Questions:
a. From the news report below on the Maharashtra farmers' protest in Mumbai, list every leader named as likely to join the sit-in at Azad Maidan, with the role the report gives each.
b. Write the next paragraph of the news report below on the Maharashtra farmers' protest in Mumbai, picking up after its final sentence.

Page extract:
Maharashtra farmers reach Mumbai to protest at Azad Maidan
Travelling for more than 200km over the past two days, thousands of farmers from across Maharashtra reached Mumbai on Sunday evening for an agitation against the contentious three farm laws and in solidarity with farmers protesting at the Delhi borders. The farmers have announced a morcha to Raj Bhavan after a public meeting at Azad Maidan on Monday.
Ruling parties – the Shiv Sena, Nationalist Congress Party (NCP) and Congress – and other political parties, including Aam Aadmi Party and communist parties, have announced their support to the agitation. Key leaders namely NCP chief Sharad Pawar, Sena leader Aaditya Thackeray and state Congress chief Balasaheb Thorat are likely to join the sit-in protest at Azad Maidan on Monday. This is a part of agitation being undertaken under the banner of Samyukt Shetkari Kamgar Morcha (SSKM), which aims to intensify the farmers’ struggle in capital cities across all the states. Many social and political outfits and labour unions have joined hands under SSKM to support the protest.
The farmers who started their vehicle march from Nashik on Saturday and took a break at Igatpuri at night had to face many traffic jams to reach Azad Maidan in Mumbai. According to the organisers, farmers from as many as 21 districts have joined the march from Nashik. Many even walked down the Eastern Express Highway to reach Azad Maidan.
Although the SSKM has announced its morcha from Azad Maidan to Raj Bhavan on Monday, the police department is unlikely to allow them to step them out of Azad Maidan to march towards Raj Bhavan. After the morcha, the organisers have planned to hand over the memorandum demanding the repeal of these laws to Governor Bhagat Singh Koshyari. “Our main demand is to completely repeal these farm laws and enact a law guaranteeing Minimum Support Prices (MSP) across the country along with the withdrawal of Electricity amendment bill,” said Ashok Dhawale, convenor, SSKM. He said the agitation will conclude with the hoisting of the national flag on January 26.

Available data:
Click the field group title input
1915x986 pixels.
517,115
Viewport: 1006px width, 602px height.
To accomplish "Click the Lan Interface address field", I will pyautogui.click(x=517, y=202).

Written answers:
a.
- Sharad Pawar, NCP chief
- Aaditya Thackeray, Sena leader
- Balasaheb Thorat, state Congress chief

b.
“We are not giving permissions as it is Covid-19 period,” said senior police official of the Azad Maidan police station who declined to come on record. There are indications that rally will be allowed till Metro Cinema only. The police have stepped up security at Azad Maidan. “We will deploy extra support in the form of 100 officers and 500 police constables who will be present to maintain the law and order situation. Nine platoons of SRPF have been provided and drones will keep a watch,” said Mumbai spokesperson and deputy commissioner of police S Chaitanya.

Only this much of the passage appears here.